Watch out whenever someone begins a sentence with "in fact".  I commented last week on the academic freedom issue: the Chancellor herself goes on to admit that there is disagreement about distance learning, but she failed to connect that issue with academic freedom, either through ignorance or in an attempt at misdirection.

Her comment about tenure is more seriously misleading--it is so divorced from reality that it didn't even register with me. The article agreed to spells out procedures for awarding tenure. Both sides have indeed agreed that those provisions need no substantial revision.  The disagreement, which is very real indeed, is about how to fire tenured faculty.

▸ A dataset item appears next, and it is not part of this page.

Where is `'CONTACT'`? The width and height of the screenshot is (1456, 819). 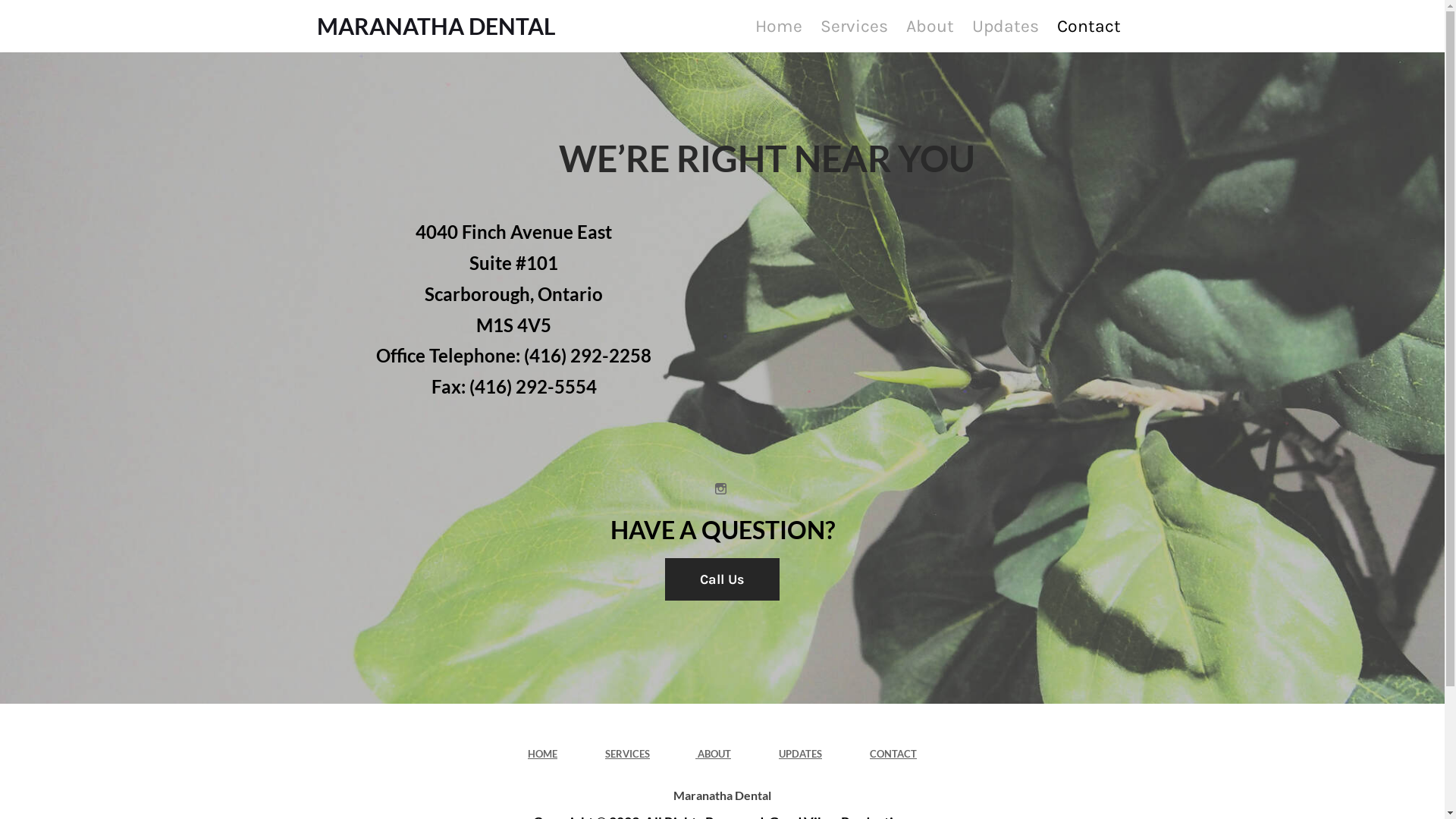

I'd call this another golden fleece if I didn't feel that this statement, which is clearly intentionally disingenuous, and clearly meant to provide faculty with false assurance of the Chancellor's position and to falsely imply that the FA was lying about the very fact of disagreement, was too serious for that sort of cute moniker.

Unless the Chancellor truly finds it "a little puzzling" that faculty are concerned that her terms allow her to fire tenured faculty with 30 days notice, her statement here is the most irresponsible falsehood I've heard her utter so far.  It ought to at least be possible for the sides to accurately portray where the areas of disagreement lie. We expect both sides to make their own case and attack that of their opponents. Well and good. As I've noted elsewhere, SIUC tenure policy is a muddled mess, allowing rival interpretations. But denying that there is any disagreement about tenure is utterly irresponsible behavior that is unworthy of the leader of a university.

You should, in short, be reassured by the Chancellor's email only if you don't think being fired after you are tenured is something to worry about.